# Instructions to follow:
Within the entries that follow, report how many lines contain the word "computer", giving the number by itself.

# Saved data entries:

---*---

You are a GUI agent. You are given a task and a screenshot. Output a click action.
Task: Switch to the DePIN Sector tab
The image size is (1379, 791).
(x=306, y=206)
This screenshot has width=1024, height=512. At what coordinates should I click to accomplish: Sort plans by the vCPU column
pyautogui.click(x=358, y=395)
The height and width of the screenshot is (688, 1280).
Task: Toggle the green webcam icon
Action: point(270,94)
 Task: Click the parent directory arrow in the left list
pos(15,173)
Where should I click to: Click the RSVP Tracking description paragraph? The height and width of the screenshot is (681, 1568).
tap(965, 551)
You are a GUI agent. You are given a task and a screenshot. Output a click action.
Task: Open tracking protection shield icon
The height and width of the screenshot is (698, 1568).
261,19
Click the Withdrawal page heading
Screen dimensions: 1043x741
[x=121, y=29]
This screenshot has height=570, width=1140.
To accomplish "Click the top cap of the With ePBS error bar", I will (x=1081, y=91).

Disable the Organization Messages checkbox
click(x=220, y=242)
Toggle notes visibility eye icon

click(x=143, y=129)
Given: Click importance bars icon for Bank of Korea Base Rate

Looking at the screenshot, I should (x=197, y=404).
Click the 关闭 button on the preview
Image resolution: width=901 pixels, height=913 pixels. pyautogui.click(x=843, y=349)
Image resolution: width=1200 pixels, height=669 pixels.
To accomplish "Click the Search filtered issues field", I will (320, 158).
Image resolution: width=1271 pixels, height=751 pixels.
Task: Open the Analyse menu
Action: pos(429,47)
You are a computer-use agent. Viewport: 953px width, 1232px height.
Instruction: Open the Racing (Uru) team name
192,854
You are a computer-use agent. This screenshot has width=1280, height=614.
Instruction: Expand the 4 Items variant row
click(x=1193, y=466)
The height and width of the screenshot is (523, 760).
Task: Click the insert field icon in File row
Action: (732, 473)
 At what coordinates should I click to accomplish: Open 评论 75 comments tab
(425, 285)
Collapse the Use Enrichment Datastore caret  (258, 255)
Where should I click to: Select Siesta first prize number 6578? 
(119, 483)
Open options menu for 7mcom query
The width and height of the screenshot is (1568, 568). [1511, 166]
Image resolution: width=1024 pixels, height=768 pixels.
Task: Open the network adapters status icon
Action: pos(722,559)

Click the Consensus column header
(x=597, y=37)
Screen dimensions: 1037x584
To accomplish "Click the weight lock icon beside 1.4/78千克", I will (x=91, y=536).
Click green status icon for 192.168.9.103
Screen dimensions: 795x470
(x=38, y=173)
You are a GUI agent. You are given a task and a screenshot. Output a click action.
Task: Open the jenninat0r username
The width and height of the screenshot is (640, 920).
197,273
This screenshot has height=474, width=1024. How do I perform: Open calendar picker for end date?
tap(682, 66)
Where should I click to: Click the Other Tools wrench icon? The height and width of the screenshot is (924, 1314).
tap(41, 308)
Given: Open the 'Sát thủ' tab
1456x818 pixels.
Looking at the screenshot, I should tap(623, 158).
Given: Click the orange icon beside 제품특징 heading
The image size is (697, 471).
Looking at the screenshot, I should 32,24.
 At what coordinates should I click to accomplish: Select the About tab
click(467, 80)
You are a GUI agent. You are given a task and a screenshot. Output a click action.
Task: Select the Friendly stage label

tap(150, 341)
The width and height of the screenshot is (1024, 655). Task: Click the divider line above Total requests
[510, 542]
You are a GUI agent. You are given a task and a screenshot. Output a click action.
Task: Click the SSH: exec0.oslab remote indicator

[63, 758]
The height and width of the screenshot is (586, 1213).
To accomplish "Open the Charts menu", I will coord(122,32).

---*---

# Reply:
2